Thanks, and sorry I forgot you had mentioned the current book. I will save for future reference.

I am doing tolerably well with reading old books. Where I am struggling is with reading modern ones - except for the very specific kind that are about the period and topics of my old ones.

In what seemed like a tremendously good idea at the time, I began working about a year ago for a PhD in an area of patristic-era theology. The upshot of this is that my reading now ranges across the gamut of writers from Irenaeus of Lyon to Julian of Toledo, with particular attention to the Church in the Latin west. Anything as recent as the eighth century counts as rather too avant-garde for me.

I’m studying part-time (and at a distance), so I have another five years, plus up to two years of writing-up time, left to me. This is good, because I am still at the stage of being fairly clueless about what I’m doing. Still, my formerly rusty schoolboy Latin has been developing quite strongly - as also has my impostor syndrome.

On the bright side, I already understand my research topic far better than I did when last I tried for a PhD, thirty-odd years ago and in maths. I think this counts as a positive thing.

Most of what I’m reading are actually newer books. I decided, about a year ago, that it would be helpful to teach an adult Sunday School class on the reliability of the New Testament text–how can we be confident that we have a reliable record of what the apostles (and their associates) wrote?
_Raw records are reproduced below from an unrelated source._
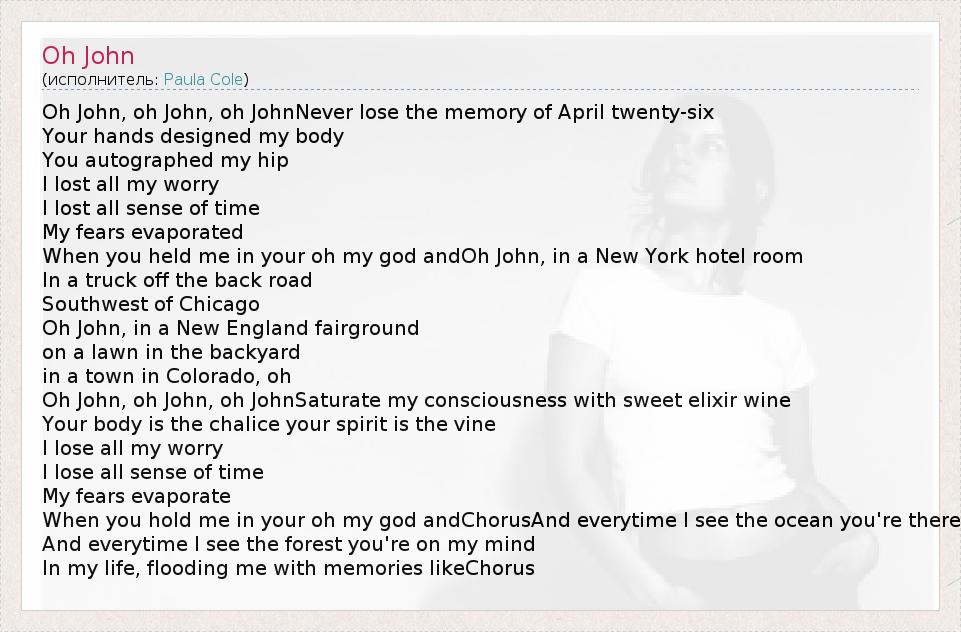Click the final line 'In my life, flooding me'
Screen dimensions: 961x632
pos(288,568)
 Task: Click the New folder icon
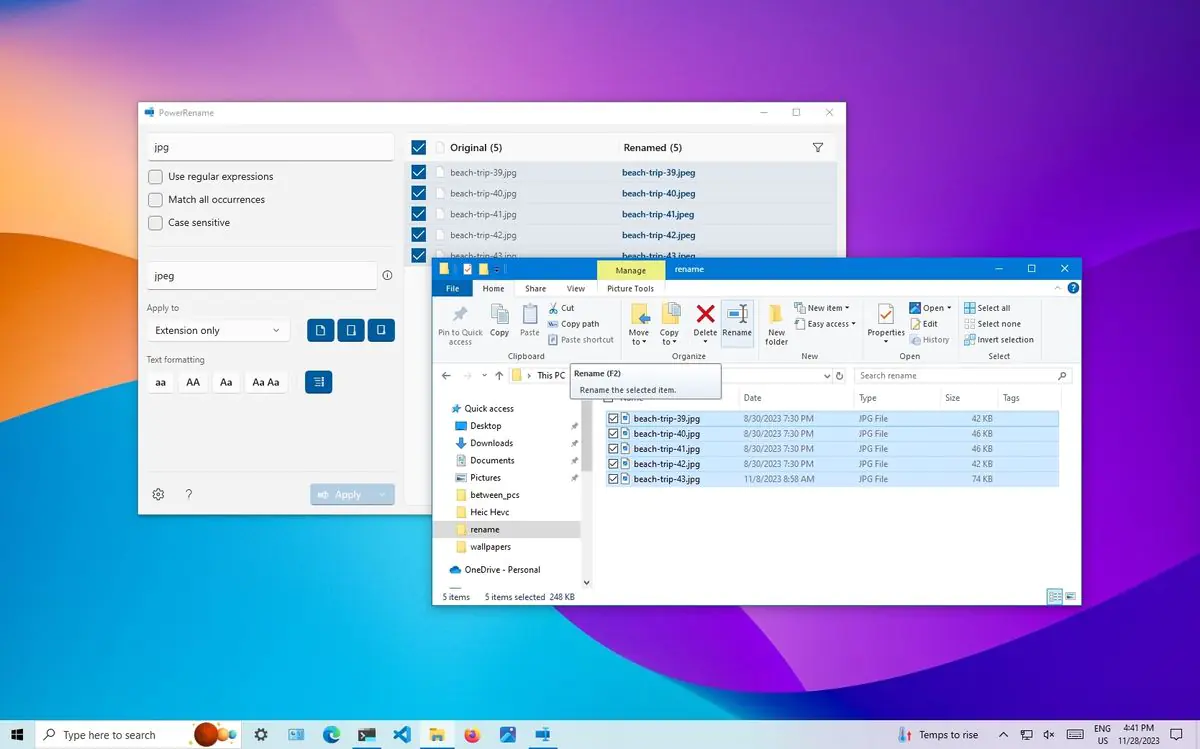click(777, 322)
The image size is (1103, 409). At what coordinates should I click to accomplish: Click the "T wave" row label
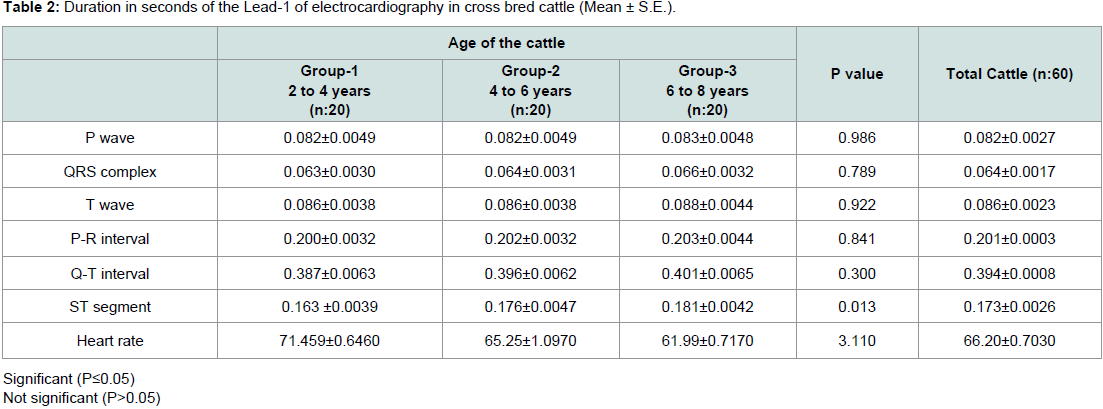110,206
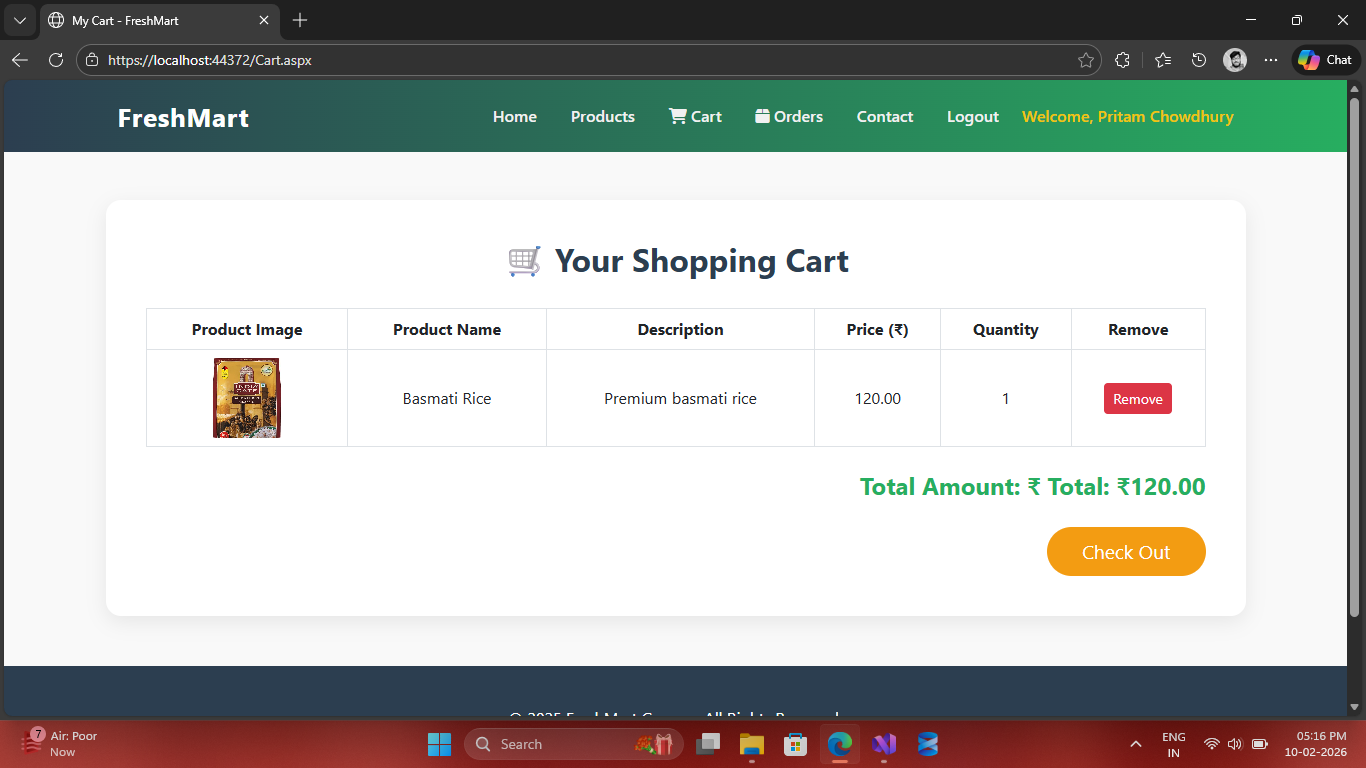Open browser settings and more menu
The height and width of the screenshot is (768, 1366).
pos(1271,60)
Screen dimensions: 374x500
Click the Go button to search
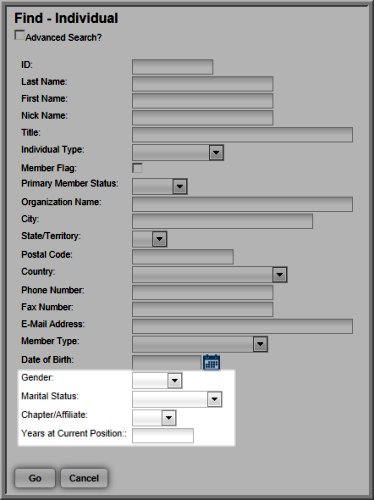[35, 478]
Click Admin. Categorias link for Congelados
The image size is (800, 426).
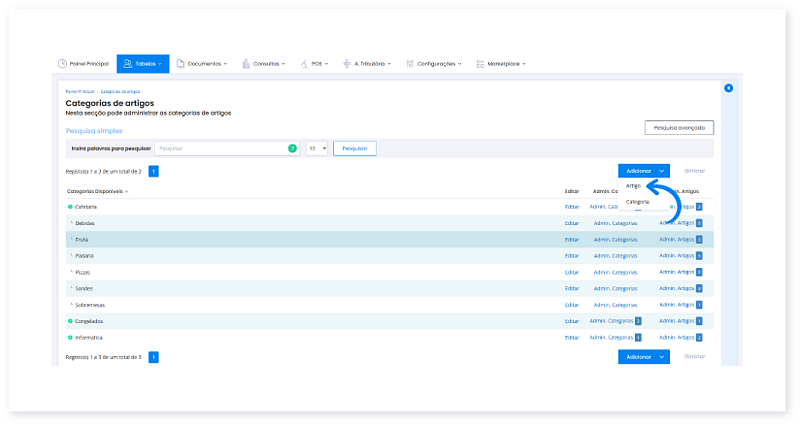(x=611, y=321)
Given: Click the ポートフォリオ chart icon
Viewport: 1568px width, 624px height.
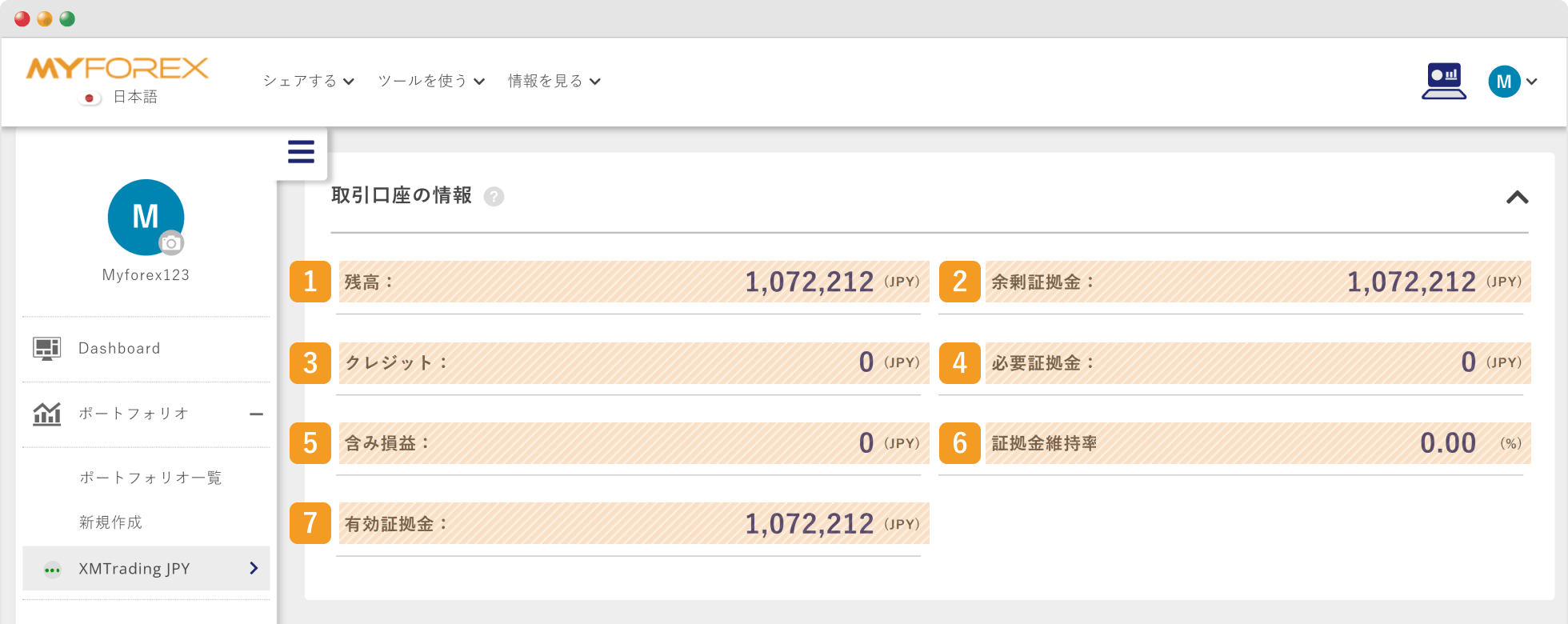Looking at the screenshot, I should point(46,414).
I decided to call the class θεοπνευστος, after the word used in 2 Tim. 3:16 to describe scripture (translated “breathed out by God” in the ESV). Given that my name is tied to The DaVinci Code, it seemed like a good subject for me to teach (to bust the kinds of myths promulgated there). The only problem was that, other than various Youtube videos, I really don’t have any background in any of the relevant disciplines.

So I’ve been reading Kruger on the Canon of scripture, Metzger and Ehrman on the NT text, Hixson and Gurry on myths of textual criticism, Wasserman and Gurry on CBGM, for some of Dan Wallace’s work, James White’s King James Only Controversy (not that that’s directly my subject, but it deals with many of the issues I want to address[1]), etc. It’s interesting reading, but I haven’t wrapped my head around CBGM yet. But it pretty much demands the reading of newer books, because it’s barely been 100 years that we’ve had the papyri available, and those change a lot of the analysis.

And alongside that, I’m trying to make it through my pastor’s latest book, The Identity and Attributes of God.

I love my church, but it has me buying books faster than I can read them.

  1. I could really teach 80-90% of what I’m intending to cover out of this book, but the subject is too important, IMO, to single-source it. That much more work for me. ↩︎

Hi, Dan, the best book ever written on the writers of the Gospels is Richard Bauckham’s Jesus and the Eyewitnesses. I love this book because it presents very strong evidence for the gospels as eyewitness records within the biographical traditions of the time.